Data for this task –
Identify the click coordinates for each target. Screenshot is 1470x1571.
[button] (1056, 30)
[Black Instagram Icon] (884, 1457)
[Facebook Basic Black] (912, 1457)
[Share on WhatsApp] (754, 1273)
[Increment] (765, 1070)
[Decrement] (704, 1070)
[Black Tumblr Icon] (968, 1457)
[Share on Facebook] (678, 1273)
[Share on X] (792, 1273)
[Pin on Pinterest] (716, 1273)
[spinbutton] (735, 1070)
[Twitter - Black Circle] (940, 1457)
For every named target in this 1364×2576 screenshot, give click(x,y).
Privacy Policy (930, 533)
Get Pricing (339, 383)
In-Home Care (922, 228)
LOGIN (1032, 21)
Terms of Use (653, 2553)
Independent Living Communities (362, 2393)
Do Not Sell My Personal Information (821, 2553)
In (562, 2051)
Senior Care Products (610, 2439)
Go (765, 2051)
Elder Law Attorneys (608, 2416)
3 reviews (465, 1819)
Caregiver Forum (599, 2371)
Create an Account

What is being asked –
Please reproduce all of the material exactly.

Finished task –
Identify the click coordinates for each target. Screenshot is 1470x1571.
[button] (1056, 30)
[Black Instagram Icon] (884, 1457)
[Facebook Basic Black] (912, 1457)
[Share on WhatsApp] (754, 1273)
[Increment] (765, 1070)
[Decrement] (704, 1070)
[Black Tumblr Icon] (968, 1457)
[Share on Facebook] (678, 1273)
[Share on X] (792, 1273)
[Pin on Pinterest] (716, 1273)
[spinbutton] (735, 1070)
[Twitter - Black Circle] (940, 1457)
For every named target in this 1364×2576 screenshot, give click(x,y).
Privacy Policy (930, 533)
Get Pricing (339, 383)
In-Home Care (922, 228)
LOGIN (1032, 21)
Terms of Use (653, 2553)
Independent Living Communities (362, 2393)
Do Not Sell My Personal Information (821, 2553)
In (562, 2051)
Senior Care Products (610, 2439)
Go (765, 2051)
Elder Law Attorneys (608, 2416)
3 reviews (465, 1819)
Caregiver Forum (599, 2371)
Create an Account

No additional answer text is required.